▶ _What to do_
Only text lines belong in the answer: the lines from the first one in the records through the line with "This screenshot has height=511, width=735.", copied exactly.

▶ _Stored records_

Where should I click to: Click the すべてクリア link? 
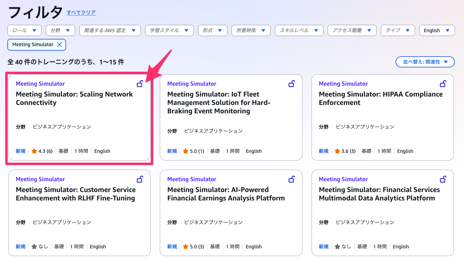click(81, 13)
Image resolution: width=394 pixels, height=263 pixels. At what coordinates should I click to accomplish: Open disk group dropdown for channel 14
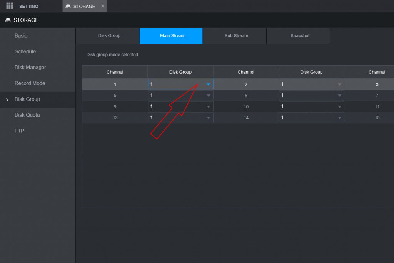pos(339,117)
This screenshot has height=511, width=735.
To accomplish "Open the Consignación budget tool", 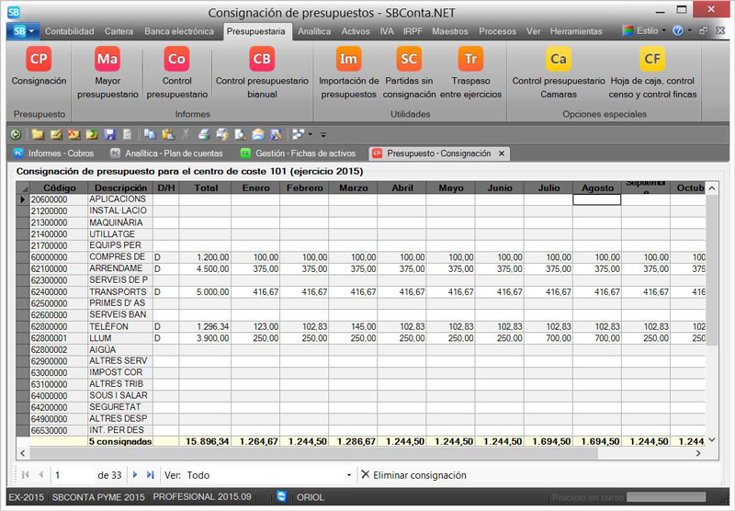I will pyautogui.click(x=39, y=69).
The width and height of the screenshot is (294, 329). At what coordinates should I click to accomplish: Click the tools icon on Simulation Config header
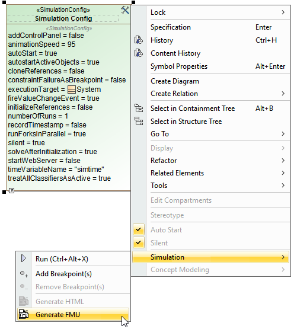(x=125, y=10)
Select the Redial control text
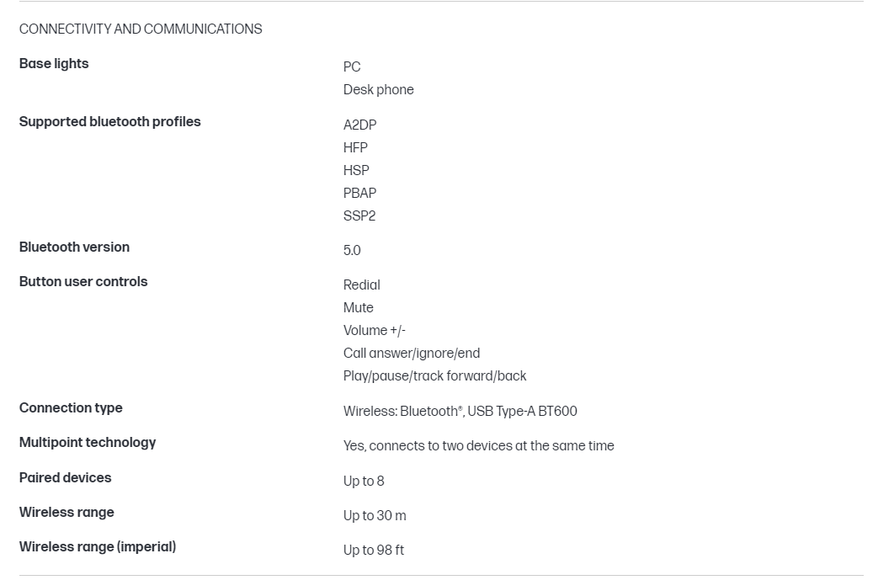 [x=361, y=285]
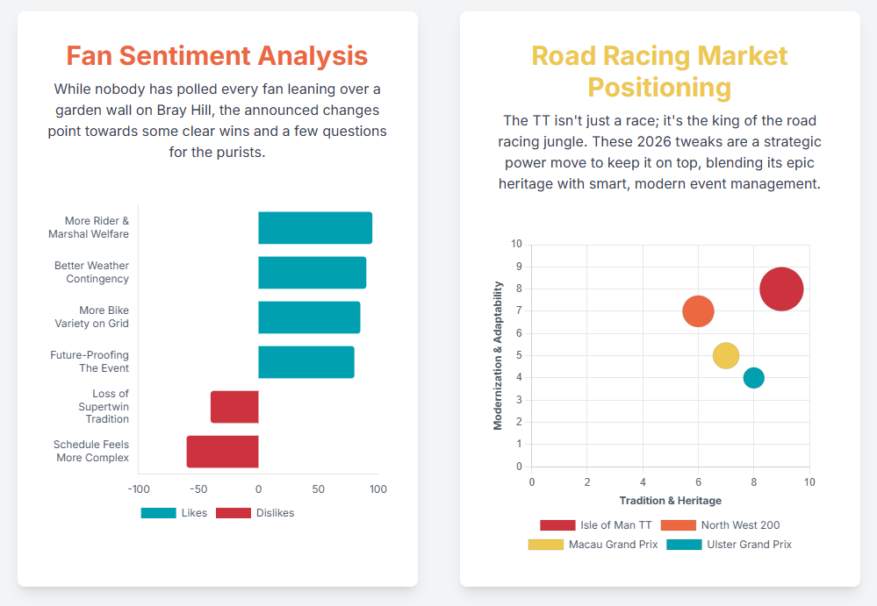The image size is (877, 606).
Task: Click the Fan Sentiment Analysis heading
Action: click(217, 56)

▶ _Exercise solution_
Where should I click to: Click the すべてクリア link? 
click(81, 13)
Image resolution: width=394 pixels, height=263 pixels. At what coordinates should I click to accomplish: Open disk group dropdown for channel 14
pos(339,117)
This screenshot has height=511, width=735.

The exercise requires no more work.